Starting with the line that holds "Open the 配置(O) menu" and stopping after the line that holds "Image resolution: width=751", repeat the lines below word for word, without the pictures.

Provided entries Block Start

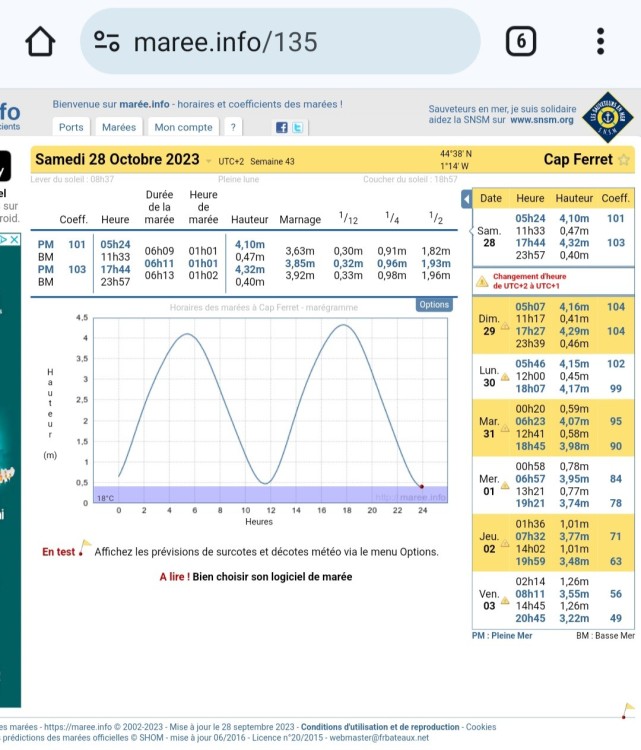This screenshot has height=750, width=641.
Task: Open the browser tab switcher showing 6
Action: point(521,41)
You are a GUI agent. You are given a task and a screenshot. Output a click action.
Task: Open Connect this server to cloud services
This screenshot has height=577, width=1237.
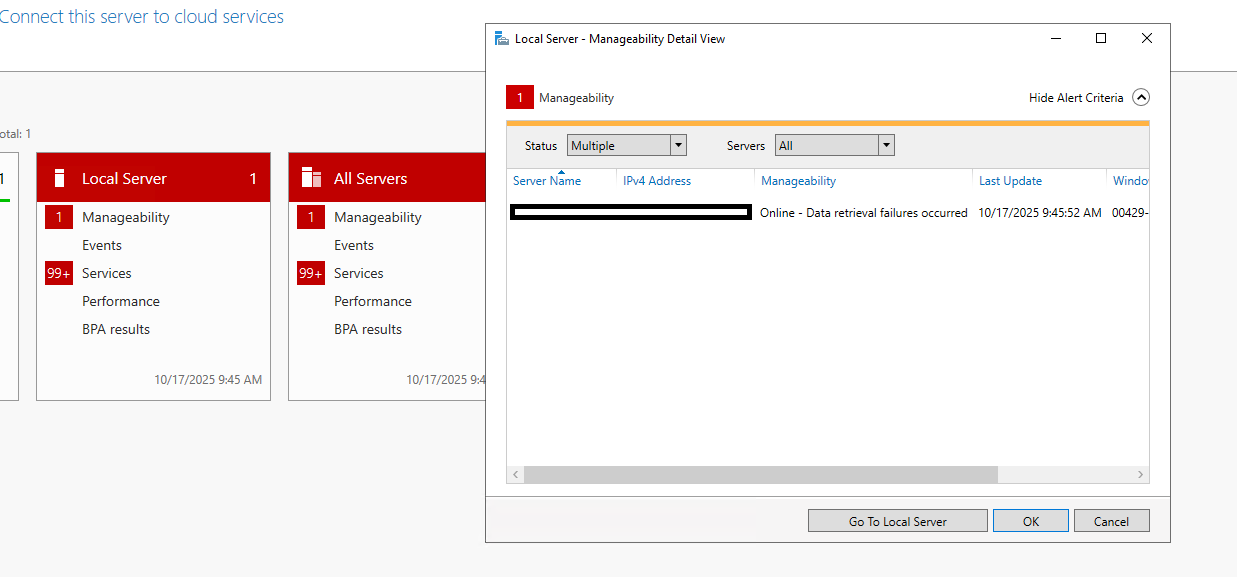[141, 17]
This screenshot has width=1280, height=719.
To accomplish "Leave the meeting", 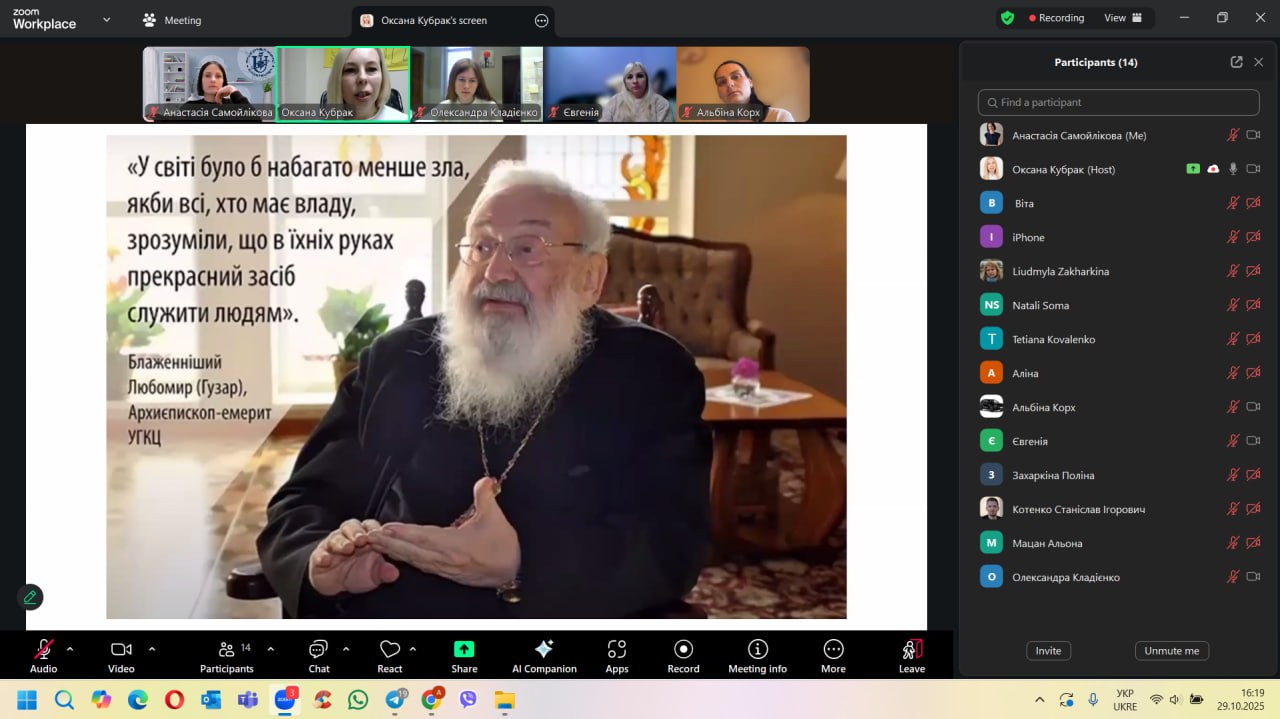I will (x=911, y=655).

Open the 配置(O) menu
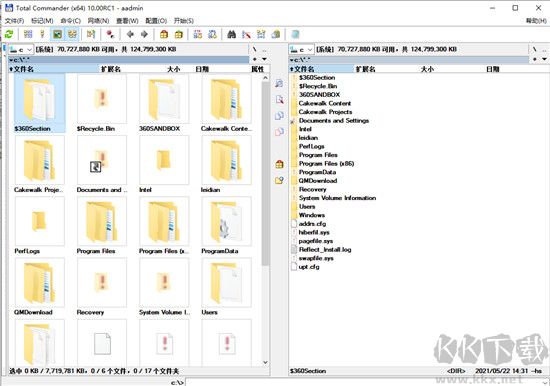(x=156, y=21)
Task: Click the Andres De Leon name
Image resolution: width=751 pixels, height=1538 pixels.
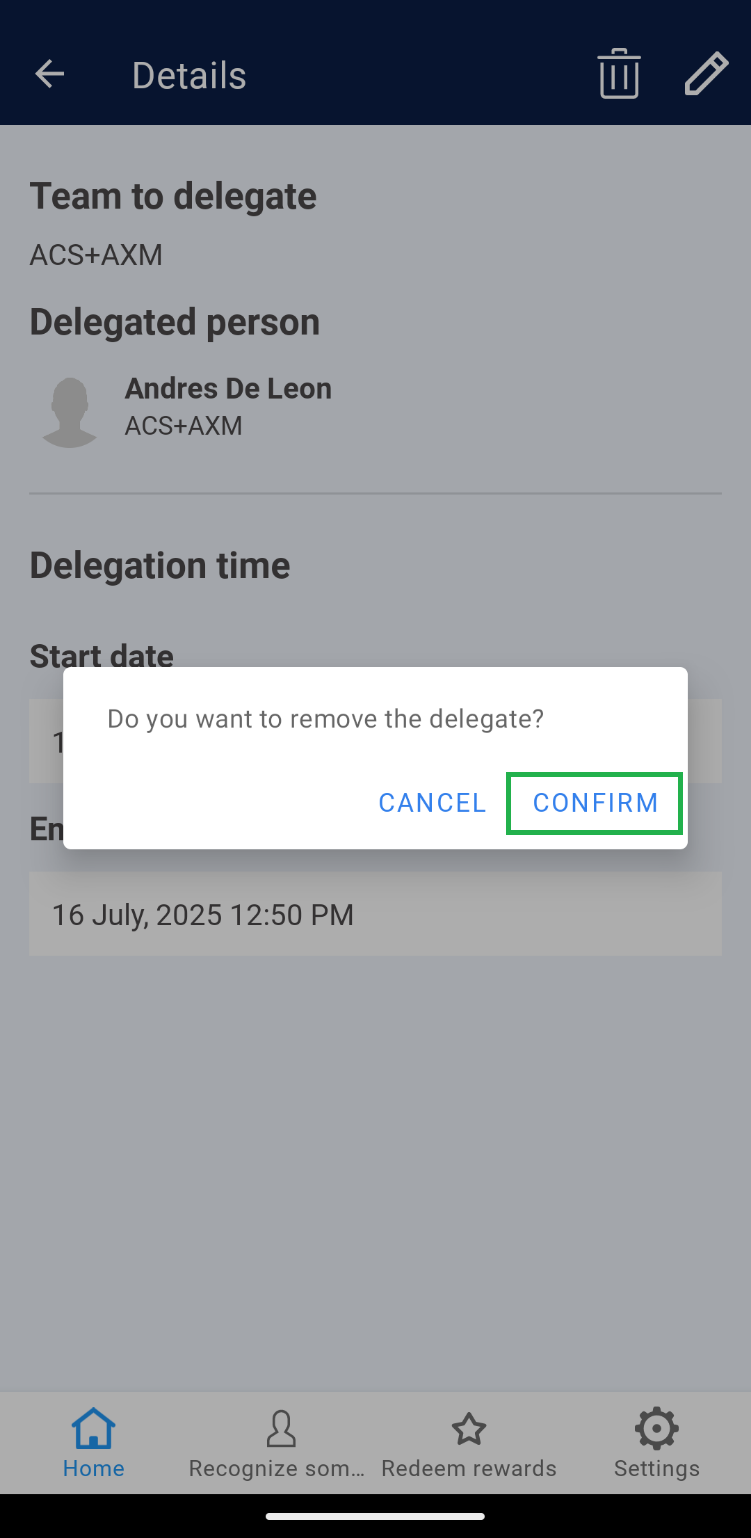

Provided entries Block End
Provided entries Block Start

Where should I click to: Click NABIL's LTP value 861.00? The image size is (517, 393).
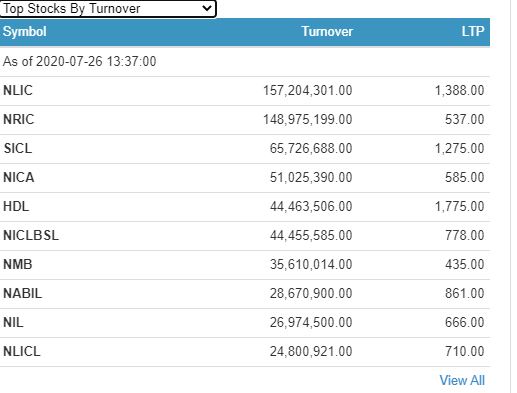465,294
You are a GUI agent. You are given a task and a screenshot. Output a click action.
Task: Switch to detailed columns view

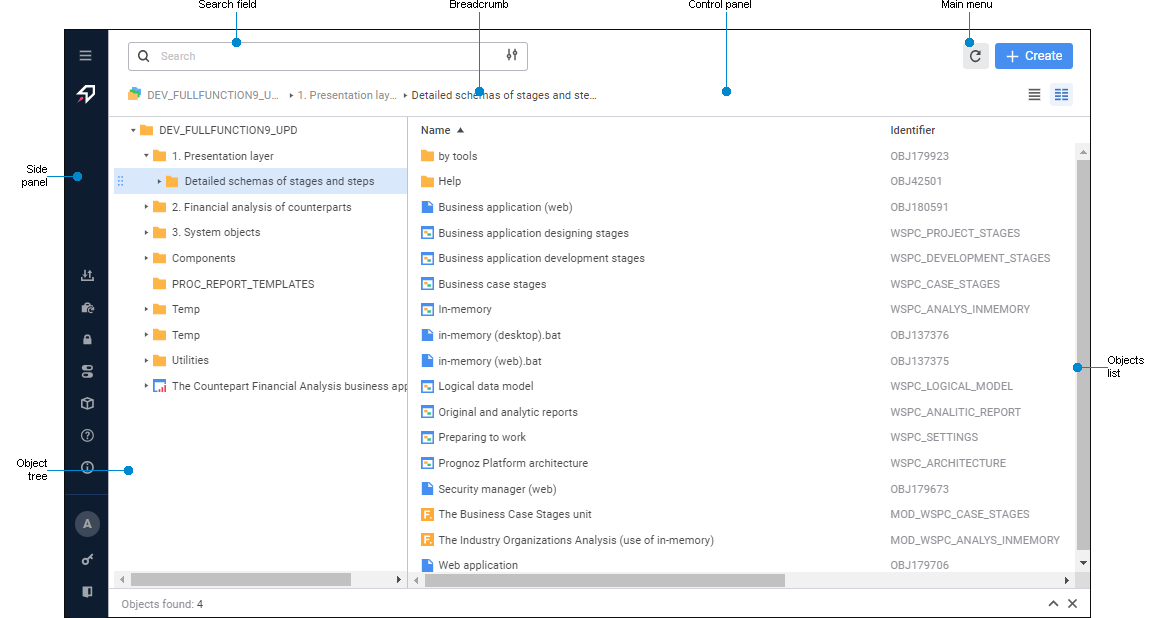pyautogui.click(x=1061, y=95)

Provided entries Block End

Solution for this task:
Open the 配置(O) menu
(x=156, y=21)
Task: Click the Andres De Leon name
Image resolution: width=751 pixels, height=1538 pixels.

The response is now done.